Begin at the line below that has "The image size is (371, 876)." and stop after the line that has "Click the 初审公告 progress step marker". Please restate only those lines, word for word.
RECORDS FOR THE EXERCISE below:
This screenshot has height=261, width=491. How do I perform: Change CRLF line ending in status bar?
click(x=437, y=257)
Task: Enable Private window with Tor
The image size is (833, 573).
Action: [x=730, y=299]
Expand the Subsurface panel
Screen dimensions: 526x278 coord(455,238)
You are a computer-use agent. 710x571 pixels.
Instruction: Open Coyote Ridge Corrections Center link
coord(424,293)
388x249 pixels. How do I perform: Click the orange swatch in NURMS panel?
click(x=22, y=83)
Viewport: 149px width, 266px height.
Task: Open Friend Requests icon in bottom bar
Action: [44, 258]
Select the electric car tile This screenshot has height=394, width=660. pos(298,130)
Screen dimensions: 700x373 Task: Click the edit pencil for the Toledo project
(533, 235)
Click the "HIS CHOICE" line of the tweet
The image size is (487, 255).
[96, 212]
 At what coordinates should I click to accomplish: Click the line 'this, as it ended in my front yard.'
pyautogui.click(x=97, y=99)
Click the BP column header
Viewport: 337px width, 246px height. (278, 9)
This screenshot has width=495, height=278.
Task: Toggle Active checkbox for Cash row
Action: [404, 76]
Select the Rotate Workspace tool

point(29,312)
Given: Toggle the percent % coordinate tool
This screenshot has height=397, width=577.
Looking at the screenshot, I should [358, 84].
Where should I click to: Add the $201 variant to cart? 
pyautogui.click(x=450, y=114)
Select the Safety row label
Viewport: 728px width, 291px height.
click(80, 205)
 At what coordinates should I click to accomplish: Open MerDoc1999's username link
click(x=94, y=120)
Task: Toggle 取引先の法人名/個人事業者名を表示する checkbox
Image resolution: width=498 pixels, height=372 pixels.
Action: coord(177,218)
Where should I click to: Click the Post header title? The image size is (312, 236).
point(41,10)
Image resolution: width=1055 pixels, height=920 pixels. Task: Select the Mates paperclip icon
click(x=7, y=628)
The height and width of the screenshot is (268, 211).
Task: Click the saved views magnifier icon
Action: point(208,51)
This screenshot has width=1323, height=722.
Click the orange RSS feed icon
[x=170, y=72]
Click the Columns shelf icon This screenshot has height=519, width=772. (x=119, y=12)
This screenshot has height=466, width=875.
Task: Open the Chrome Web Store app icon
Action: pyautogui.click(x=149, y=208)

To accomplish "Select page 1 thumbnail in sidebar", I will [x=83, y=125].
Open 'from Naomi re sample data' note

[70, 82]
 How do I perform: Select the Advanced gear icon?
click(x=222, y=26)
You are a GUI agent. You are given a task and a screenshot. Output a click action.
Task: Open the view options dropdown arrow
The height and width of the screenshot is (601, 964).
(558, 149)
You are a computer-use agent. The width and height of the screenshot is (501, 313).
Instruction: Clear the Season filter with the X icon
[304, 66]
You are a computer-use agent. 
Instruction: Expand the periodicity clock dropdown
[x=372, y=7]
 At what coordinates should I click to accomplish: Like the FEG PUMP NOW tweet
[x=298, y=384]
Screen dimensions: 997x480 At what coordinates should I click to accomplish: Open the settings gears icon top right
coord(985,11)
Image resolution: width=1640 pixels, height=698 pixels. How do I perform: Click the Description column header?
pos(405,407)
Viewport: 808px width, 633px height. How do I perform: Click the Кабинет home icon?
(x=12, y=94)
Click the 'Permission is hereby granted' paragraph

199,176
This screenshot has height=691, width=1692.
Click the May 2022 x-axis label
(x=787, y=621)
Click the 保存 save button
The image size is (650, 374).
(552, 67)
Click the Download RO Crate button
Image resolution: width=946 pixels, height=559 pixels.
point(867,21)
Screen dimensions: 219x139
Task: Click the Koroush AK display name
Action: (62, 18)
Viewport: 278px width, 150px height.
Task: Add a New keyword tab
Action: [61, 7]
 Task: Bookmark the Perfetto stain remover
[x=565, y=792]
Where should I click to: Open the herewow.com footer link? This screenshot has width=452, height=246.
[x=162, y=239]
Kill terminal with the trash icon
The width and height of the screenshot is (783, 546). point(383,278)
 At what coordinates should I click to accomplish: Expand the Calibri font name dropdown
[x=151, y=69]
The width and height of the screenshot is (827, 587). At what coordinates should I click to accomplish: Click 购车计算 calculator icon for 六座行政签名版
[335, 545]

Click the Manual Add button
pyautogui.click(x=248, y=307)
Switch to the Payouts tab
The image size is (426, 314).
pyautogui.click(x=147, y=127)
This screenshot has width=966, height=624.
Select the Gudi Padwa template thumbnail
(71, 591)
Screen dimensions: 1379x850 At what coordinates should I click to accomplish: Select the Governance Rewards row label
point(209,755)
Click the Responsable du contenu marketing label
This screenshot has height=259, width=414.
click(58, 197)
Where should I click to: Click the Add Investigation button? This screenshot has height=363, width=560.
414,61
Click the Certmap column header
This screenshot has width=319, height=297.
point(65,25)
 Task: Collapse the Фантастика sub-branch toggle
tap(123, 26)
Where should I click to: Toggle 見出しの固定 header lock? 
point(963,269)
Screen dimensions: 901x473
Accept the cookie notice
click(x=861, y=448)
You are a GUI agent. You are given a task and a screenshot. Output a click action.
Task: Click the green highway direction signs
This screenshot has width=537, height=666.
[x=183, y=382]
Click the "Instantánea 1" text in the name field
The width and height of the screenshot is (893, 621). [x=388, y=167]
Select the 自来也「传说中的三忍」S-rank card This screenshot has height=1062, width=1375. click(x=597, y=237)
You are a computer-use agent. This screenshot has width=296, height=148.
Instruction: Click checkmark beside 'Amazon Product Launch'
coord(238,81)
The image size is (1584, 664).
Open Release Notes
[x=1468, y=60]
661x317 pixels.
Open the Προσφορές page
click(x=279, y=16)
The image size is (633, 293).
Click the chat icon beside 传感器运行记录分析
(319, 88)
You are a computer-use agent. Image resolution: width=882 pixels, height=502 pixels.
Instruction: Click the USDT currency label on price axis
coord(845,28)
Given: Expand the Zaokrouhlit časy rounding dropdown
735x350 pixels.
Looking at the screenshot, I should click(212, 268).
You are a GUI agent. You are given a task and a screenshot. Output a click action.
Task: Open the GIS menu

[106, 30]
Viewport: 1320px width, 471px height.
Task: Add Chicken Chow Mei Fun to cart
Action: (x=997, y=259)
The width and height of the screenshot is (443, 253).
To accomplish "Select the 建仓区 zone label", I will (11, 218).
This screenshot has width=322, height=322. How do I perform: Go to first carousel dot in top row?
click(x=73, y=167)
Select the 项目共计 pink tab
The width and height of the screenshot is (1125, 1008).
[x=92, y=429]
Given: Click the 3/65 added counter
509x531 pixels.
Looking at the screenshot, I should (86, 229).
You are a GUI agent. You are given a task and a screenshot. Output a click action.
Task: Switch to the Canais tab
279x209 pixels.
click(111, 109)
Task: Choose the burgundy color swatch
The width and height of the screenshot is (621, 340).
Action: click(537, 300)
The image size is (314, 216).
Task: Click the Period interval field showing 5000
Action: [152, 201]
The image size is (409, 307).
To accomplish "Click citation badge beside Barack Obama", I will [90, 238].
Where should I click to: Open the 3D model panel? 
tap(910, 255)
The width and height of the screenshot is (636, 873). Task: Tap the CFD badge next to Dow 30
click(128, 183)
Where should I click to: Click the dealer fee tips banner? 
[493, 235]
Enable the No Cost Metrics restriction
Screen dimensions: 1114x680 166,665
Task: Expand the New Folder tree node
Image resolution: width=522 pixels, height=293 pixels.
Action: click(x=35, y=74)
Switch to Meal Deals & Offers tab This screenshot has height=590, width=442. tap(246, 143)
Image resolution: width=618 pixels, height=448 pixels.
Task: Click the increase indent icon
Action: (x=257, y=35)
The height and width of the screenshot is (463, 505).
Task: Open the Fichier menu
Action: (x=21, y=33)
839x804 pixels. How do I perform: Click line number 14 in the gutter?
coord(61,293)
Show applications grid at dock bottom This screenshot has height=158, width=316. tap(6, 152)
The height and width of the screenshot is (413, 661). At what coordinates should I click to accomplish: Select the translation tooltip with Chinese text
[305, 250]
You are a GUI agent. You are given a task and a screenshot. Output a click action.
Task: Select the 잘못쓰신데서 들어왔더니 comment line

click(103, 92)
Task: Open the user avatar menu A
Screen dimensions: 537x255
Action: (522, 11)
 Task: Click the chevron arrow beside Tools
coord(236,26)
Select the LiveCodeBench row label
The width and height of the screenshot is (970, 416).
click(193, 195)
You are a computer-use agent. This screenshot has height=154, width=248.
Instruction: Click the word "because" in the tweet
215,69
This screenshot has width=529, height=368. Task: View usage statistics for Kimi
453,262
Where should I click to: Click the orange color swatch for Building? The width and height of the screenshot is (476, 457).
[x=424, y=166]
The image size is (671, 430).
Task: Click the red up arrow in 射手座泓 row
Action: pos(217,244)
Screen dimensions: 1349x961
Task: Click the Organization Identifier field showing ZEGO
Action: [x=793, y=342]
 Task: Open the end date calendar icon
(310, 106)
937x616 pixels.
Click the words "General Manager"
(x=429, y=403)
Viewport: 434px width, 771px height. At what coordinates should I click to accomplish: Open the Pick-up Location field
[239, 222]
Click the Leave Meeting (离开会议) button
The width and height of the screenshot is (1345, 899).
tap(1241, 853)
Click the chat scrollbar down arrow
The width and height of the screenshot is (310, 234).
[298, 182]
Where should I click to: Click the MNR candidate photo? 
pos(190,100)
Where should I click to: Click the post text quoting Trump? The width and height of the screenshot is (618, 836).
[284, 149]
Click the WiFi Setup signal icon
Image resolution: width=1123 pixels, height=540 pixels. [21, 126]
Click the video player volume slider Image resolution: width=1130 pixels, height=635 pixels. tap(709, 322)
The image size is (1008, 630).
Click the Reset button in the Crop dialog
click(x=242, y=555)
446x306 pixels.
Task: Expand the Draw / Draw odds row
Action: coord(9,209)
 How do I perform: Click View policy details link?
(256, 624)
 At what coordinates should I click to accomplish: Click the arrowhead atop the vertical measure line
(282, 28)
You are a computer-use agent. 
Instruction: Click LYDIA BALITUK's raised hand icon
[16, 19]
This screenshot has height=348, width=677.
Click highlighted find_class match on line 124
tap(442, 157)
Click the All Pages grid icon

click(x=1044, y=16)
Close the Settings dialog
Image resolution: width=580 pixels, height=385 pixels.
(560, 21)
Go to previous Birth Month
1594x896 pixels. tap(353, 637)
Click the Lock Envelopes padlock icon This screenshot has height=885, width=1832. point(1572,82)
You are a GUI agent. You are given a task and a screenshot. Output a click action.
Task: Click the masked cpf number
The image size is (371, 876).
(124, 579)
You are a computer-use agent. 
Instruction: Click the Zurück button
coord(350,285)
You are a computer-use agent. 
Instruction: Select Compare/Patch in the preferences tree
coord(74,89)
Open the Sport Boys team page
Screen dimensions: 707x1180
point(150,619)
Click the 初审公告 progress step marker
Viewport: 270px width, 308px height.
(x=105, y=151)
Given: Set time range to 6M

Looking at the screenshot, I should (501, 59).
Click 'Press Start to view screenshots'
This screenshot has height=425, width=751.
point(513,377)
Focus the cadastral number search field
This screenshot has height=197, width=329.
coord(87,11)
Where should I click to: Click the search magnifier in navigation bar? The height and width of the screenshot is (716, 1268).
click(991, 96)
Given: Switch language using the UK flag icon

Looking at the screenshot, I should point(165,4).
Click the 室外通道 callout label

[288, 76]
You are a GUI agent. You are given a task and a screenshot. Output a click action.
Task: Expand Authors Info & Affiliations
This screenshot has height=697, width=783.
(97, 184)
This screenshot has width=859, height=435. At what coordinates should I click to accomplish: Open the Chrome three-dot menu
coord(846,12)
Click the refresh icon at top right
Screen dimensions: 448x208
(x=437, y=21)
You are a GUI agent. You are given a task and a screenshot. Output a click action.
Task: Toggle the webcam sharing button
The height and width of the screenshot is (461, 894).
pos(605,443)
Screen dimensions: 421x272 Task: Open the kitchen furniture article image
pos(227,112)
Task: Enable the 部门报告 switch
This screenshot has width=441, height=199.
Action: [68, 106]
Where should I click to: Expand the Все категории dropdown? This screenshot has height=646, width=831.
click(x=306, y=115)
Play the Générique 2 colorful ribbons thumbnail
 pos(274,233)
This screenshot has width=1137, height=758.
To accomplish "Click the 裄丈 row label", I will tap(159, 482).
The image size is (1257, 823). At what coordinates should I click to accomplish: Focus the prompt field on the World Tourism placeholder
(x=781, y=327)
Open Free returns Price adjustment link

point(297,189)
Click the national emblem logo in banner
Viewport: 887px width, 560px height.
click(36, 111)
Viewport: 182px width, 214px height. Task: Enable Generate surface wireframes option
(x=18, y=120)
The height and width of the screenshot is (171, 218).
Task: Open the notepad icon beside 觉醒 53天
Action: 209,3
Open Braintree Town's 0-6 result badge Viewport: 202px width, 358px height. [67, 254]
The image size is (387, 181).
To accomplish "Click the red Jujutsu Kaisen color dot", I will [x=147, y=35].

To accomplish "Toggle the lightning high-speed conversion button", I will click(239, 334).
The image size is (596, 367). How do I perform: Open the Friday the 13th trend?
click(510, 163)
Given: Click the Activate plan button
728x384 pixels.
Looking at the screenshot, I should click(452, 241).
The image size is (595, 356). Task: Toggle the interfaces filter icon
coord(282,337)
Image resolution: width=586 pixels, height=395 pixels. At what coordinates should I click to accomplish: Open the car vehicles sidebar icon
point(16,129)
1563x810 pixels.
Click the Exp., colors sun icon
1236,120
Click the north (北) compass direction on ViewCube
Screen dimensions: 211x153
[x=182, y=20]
End of RECORDS FOR THE EXERCISE.
-- RESPONSE TO THIS EXERCISE --
The image size is (371, 876).
(124, 579)
You are a computer-use agent. 
Instruction: Click the Zurück button
coord(350,285)
You are a computer-use agent. 
Instruction: Select Compare/Patch in the preferences tree
coord(74,89)
Open the Sport Boys team page
Screen dimensions: 707x1180
point(150,619)
Click the 初审公告 progress step marker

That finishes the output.